Mississipi John Hurt "Today!"

Label: Craft

Produced By: Patrick Sky

Engineered By: unknown

Mastered By: Matthew Lutthans

Lacquers Cut By: Matthew Lutthans

By: Joseph W. Washek

April 14th, 2025

Genre:

Blues

Format:

Vinyl

Today!.... Mississippi John Hurt

Craft Records reissues fingerpicking guitar blues classic

In early 1928, in Avalon, Mississippi, John Hurt was awakened at 2 am by a knock on his door. He recognized the voice of Willie Narmour, a white man and a local fiddler who Hurt sometimes accompanied at dances. Narmour said "Get up John. Here's some people from New York want to hear you play some."

 Of course, Hurt didn't believe this incredibly unlikely story, but as a Black man, he knew better than to say so. "I didn't say anything to him but I just said in my mind, '… you've just got some company and you want me to get up and play. I know you've got no men from New York.’"   

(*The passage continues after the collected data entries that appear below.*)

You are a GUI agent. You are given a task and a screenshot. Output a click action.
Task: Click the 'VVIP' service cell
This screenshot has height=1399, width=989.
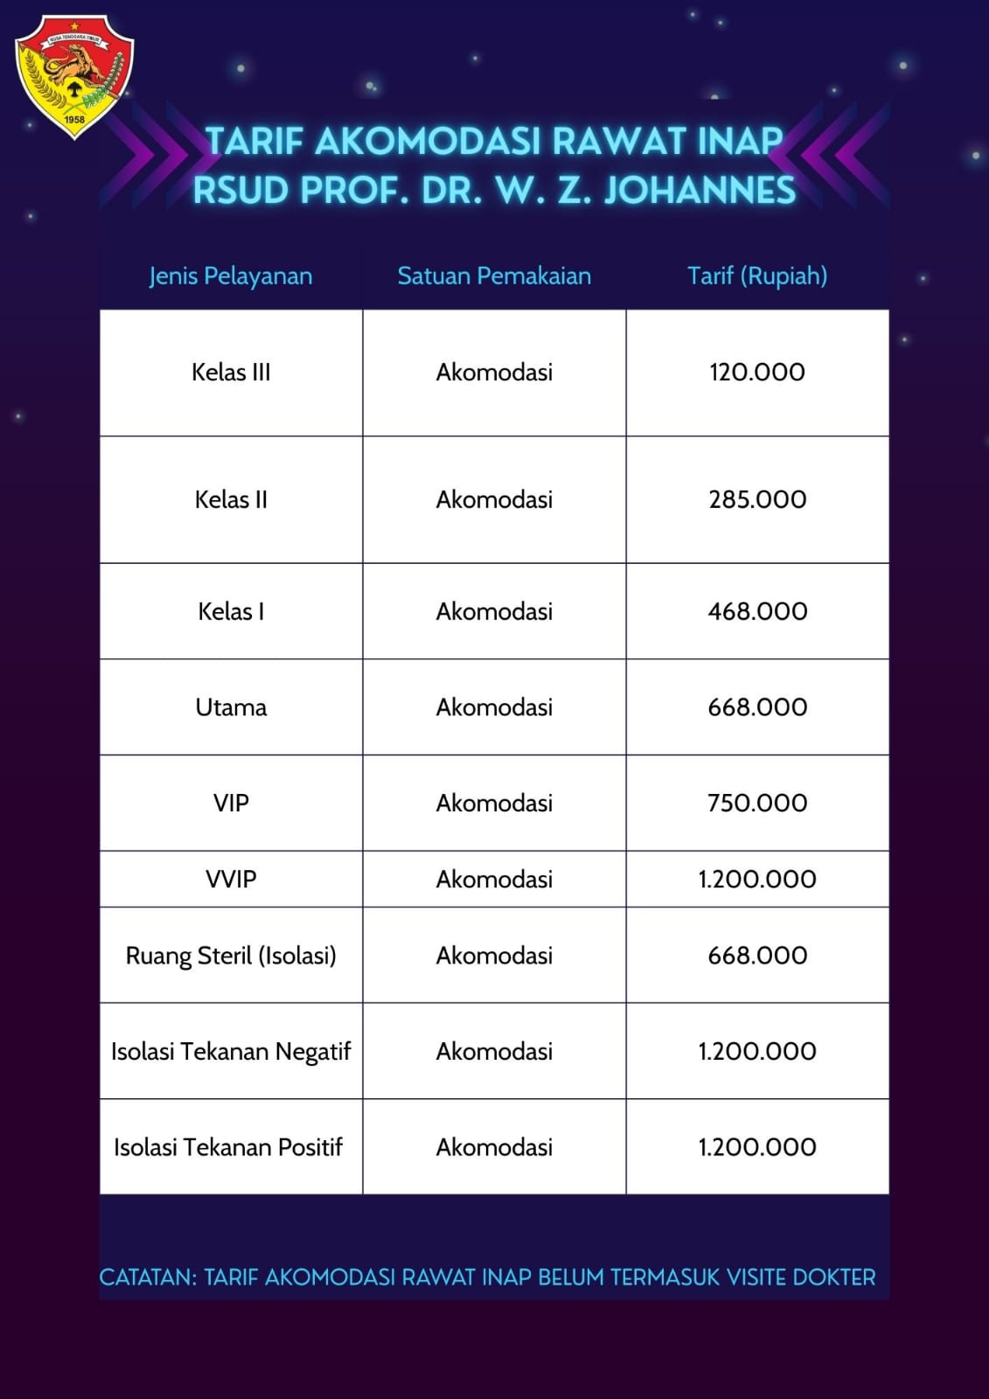[231, 879]
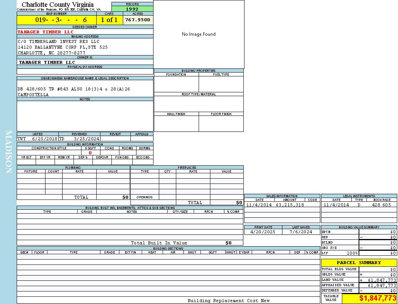Screen dimensions: 398x304
Task: Click the red taxable value $1,847,773
Action: 378,298
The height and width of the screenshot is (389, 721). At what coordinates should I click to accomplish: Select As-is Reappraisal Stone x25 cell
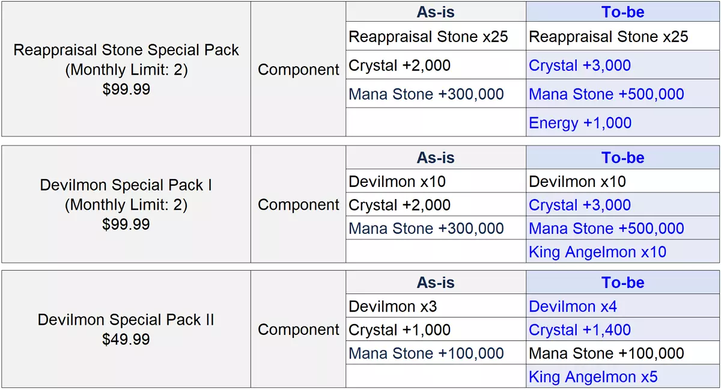pos(428,37)
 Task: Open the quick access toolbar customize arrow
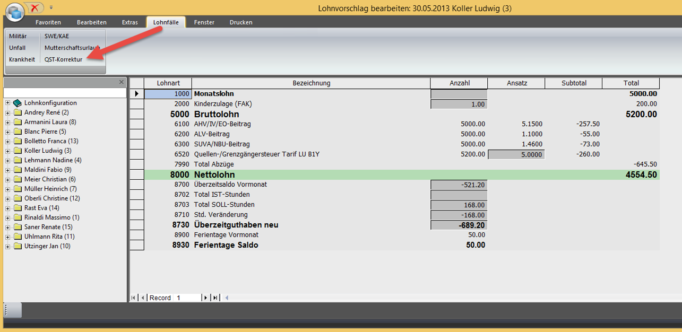tap(51, 7)
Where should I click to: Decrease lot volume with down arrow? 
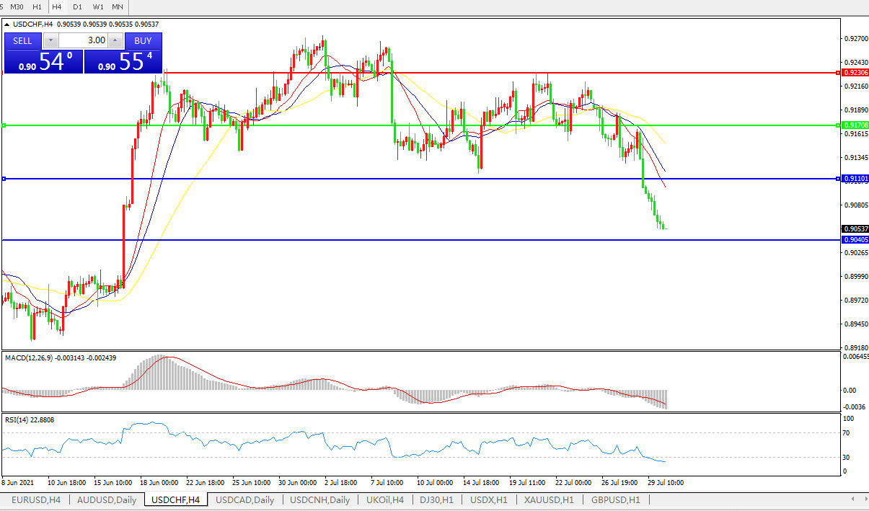50,40
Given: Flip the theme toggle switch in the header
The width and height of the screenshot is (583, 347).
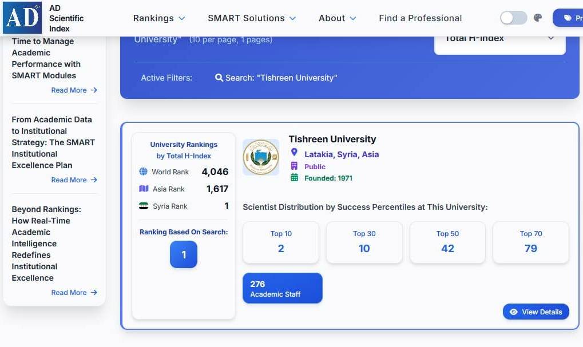Looking at the screenshot, I should [x=513, y=18].
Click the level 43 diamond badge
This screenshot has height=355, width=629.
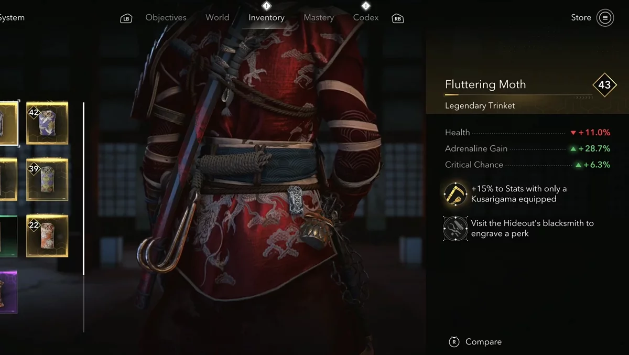click(x=605, y=85)
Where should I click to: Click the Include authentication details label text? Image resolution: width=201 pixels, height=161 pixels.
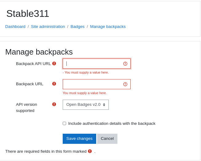point(112,124)
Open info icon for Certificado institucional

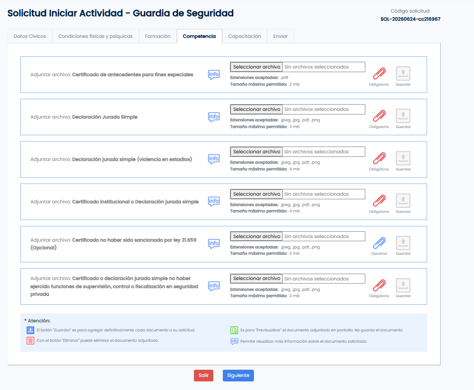tap(214, 201)
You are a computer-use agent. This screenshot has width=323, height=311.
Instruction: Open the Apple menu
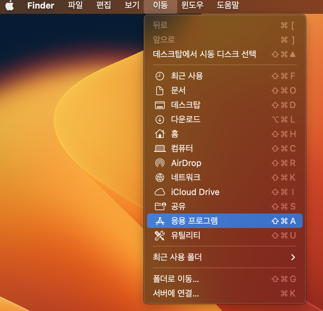[x=10, y=6]
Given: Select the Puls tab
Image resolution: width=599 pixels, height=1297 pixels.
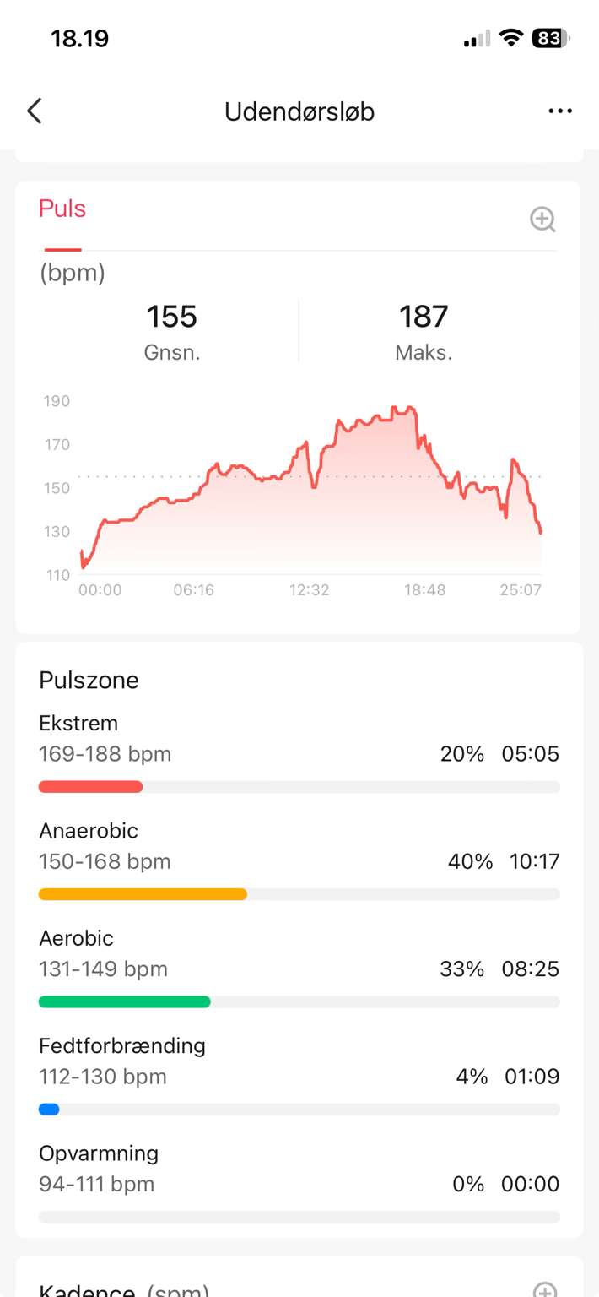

 Hurt got up and opened the door. There were some white men with Narmour who clearly weren't from Avalon or Mississippi or even the South. One of them asked Hurt to play something for him.

 Hurt played "Monday Morning Blues" and had started on another song when the man said, "That'll do. How about getting you to come to Memphis to make a record?"

 Hurt said, "I reckon it's alright. I never made one.” 

 The man, a recording director for Okeh Records, left his card and train fare. On February 14, 1928, Hurt was in a makeshift recording studio in Memphis, probably at the Peabody Hotel. 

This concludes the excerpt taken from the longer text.